With devices increasingly communicating over wireless protocols, the FDA also recommends that designers thoroughly assess the risk of building wireless technology into devices before it is implemented. Provided that use of the technology provides a compelling benefit, the FDA suggests that medical device manufacturers implement the following security control methods for their devices:

  • Limit access to trusted users via authentication mechanisms such as ID, password, smartcard, or biometrics.
  • Use encryption to ensure secure data transfer to and from the device.
  • Implement fail-safe, secure device features that protect critical functionality and deploy features that allow organizations to recognize, log and act upon security compromises.

That list doesn’t even touch on application-level security issues that can be utilized by an attacker to gain control of the device or system. The bottom line is that security is difficult and it often consists of a significant amount of thought and code to get right. But you cannot compromise it in the name of space or other constraints. If it is worth adding these capabilities, you have an obligation to implement them correctly.

In addition to delivering reliable, relevant devices, many medical device manufacturers are accountable to shareholders and subject to other business demands. The quality and security standards of their products cannot be compromised, of course, but there still exists a responsibility to develop those products efficiently and responsibly. Fortunately, the same tools that improve quality and security can also improve efficiency—if you use them at the right time or in the right place.

According to the National Institute of Standards and Technology (NIST), the annual cost due to poor software quality in the U.S. is $60 billion. 80 percent of software development budgets are dedicated to fixing software defects found late in the development cycle, which typically occurs during the Quality Assurance (QA) phase of the Software Development Lifecycle (SDLC). A defect found in QA costs 10 times as much to fix as it would cost when found earlier in the development cycle. What’s more, a defect found post-release is 30 times the cost of finding and fixing it during the coding, or implementation, phase of the SDLC.

Static code analysis verifies the correctness of the software without executing the software. It can often be used before the software is complete, and enables developers to locate and fix defects early in the development process as the code is being written.

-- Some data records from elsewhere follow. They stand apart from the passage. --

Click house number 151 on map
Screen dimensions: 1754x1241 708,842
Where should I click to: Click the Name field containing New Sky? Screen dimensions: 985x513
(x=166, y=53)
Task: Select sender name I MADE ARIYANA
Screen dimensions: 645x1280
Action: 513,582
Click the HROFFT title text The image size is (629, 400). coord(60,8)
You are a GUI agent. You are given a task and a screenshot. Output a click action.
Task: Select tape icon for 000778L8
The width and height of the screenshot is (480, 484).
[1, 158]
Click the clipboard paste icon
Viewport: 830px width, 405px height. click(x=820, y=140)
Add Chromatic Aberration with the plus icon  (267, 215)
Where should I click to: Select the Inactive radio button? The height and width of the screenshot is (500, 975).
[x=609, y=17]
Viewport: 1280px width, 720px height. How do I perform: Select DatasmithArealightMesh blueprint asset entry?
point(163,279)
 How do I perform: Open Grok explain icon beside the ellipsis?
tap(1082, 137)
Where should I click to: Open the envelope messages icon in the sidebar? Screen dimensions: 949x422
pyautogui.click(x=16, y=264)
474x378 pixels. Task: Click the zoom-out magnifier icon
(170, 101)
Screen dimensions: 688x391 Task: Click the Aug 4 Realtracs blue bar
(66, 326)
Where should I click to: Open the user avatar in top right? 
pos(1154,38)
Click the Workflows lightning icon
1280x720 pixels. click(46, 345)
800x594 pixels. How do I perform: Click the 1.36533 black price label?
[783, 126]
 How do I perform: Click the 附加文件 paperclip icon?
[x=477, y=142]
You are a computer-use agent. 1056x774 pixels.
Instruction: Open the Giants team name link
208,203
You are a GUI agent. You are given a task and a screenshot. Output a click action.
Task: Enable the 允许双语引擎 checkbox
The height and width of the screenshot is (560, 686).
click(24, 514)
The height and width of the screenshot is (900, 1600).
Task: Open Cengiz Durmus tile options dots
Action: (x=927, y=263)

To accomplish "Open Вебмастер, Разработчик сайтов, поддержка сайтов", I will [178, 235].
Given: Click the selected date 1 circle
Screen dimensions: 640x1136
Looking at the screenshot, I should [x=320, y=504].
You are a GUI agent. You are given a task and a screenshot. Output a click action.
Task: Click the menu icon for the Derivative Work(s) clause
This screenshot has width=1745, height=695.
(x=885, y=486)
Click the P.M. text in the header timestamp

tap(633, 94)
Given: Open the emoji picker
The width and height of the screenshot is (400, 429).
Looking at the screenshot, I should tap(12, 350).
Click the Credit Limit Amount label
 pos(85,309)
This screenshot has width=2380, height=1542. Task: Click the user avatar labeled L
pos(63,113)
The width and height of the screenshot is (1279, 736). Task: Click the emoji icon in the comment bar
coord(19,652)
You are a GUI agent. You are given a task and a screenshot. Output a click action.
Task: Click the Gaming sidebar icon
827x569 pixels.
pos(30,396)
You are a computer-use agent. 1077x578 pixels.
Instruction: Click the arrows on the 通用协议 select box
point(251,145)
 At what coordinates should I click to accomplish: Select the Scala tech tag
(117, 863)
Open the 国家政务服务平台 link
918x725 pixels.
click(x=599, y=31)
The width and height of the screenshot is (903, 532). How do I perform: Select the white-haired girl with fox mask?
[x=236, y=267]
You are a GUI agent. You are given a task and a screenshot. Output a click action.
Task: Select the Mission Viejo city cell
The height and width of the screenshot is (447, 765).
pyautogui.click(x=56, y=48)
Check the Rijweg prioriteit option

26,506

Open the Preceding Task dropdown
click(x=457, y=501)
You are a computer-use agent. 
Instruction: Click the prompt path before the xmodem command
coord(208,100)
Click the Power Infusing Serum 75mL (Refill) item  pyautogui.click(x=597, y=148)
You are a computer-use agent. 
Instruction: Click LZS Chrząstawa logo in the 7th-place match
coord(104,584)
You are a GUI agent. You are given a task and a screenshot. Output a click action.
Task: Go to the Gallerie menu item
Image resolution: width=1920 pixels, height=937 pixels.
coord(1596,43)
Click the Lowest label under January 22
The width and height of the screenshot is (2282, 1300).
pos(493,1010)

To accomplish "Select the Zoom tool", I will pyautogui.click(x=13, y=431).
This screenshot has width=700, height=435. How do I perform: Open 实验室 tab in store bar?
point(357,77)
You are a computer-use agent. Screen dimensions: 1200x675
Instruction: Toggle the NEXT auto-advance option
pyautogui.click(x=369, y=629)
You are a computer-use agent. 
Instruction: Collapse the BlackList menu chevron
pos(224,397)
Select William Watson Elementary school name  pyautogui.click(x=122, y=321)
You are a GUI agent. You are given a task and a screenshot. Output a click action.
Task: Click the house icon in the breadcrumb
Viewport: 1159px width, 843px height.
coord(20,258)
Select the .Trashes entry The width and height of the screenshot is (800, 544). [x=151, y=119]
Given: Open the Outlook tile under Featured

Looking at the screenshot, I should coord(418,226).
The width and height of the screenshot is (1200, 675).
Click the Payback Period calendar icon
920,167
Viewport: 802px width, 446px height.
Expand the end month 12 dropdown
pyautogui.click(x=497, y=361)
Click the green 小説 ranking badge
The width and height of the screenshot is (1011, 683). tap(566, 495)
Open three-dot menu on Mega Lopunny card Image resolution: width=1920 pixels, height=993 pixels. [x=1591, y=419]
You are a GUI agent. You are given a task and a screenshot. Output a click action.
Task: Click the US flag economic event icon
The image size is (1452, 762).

Tools that understand the impact of code changes can be used to streamline automated testing runs by avoiding tests that are not impacted by recent code changes. Pulling these verification steps into the inner development loop—what many term as “development testing”—enables designers to find and fix software issues while coding, when they are least expensive and easiest to fix.

Software enables medical device manufacturers to deliver innovative devices that help patients lead better, healthier lives. Medical device manufacturers must overcome the challenge of managing the risk of failure inherent in software. As the amount of software used in these medical devices increases, development testing offers a solution to aid with the software validation process. Medical device manufacturers should understand the tools that can be used to test often and early in development, identifying and fixing software problems, simultaneously improving quality, security, and efficiency. Using these tools helps leading medical device manufacturers save thousands of hours from their development effort, enabling them to get better, more secure products to market faster.